In [GPP-TR-22-885], Cooperative Adaptive Cruise Control (CACC) allows a vehicle to join a group of CACC vehicles, and the benefits are to improve road congestion and fuel efficiency. Member vehicles of CACC group should periodically broadcast messages including the CACC group information, such as speed and gap policies, etc. If a vehicle outside the group wants to join, it should send a request to the group. If a member of the CACC group accepts the request, it should send a confirm message and provide necessary distance gap; and members of the group will update their group information. When a Member wants to leave the CACC group, it should broadcast a goodbye message, and the driver assumes control of the vehicle.

6.2. METIS

METIS is co-funded by the European Commission as an Integrated Project under the Seventh Framework Programme for research and development (FP7).
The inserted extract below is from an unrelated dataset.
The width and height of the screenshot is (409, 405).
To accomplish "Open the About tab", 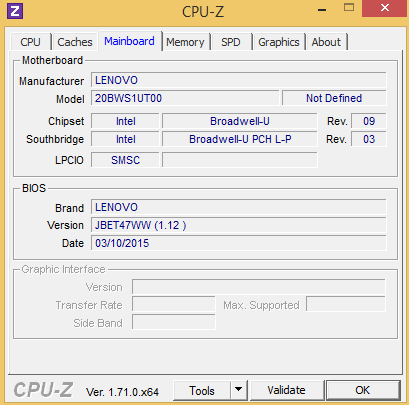I will pos(326,42).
METIS defines test cases and requirements of "Traffic safety and efficiency", as depicted in [METIS-D1.1], which is intended for 5G in 2020 but may also be applicable for LTE and beyond.

The use cases include:

  1. Dangerous situation that can be avoided by means of V2V communications.
  2. Dangerous situation with vulnerable road users (i.e. pedestrians, cyclists,...) that can be avoided by means of V2D communications. "D" can denote any cellular device that the vulnerable road user may carry (e.g. smart phone, tablet, sensor tag).
  3. Assistance services that can improve traffic efficiency by means of V2X communications, e.g. traffic sign recognition and green light assistance.
  4. Platooning (or road trains) in an autonomous manner to increase traffic flows and reduce fuel consumption and emissions.
  5. Highly automated vehicles.

To support the above use cases, METIS works out the corresponding network requirements, such as E2E latency should be within 5ms, required data rates for various scenarios, service ranges in highway/rural/urban scenarios, etc.

7. ISO perspective on V2V

The International Standards Organization's Technical Committee 204 "Intelligent transport systems" (ISO TC204, in short) has specified a communication architecture known as the "ITS station reference communication architecture" [ISO-21217]. This communication architecture covers all layers (access technologies, network, transport, facilities and applications) of a typical communications protocol stack. It is designed to accommodate communications between ITS stations engaged in ITS services. ITS stations can be deployed in vehicles of any type, roadside infrastructure (traffic lights, variable message signs, toll road gantries, etc.), urban infrastructure (parking gates, bus stops, etc.) nomadic devices (smartphones, tablets) and control centers (traffic control center, emergency call centers, data centers and services centers). The ITS stations can be distributed in several nodes (e.g. an in-vehicle gateway and a set of hosts attached to the internal in-vehicle network). The ITS station architecture is designed to support many kinds of wired and wireless access technologies (vehicular WiFi 802.11p, urban WiFi 802.11b/g/n/ac/ad; cellular networks; satellite; infra-red, LiFi, millimeter wave, etc.)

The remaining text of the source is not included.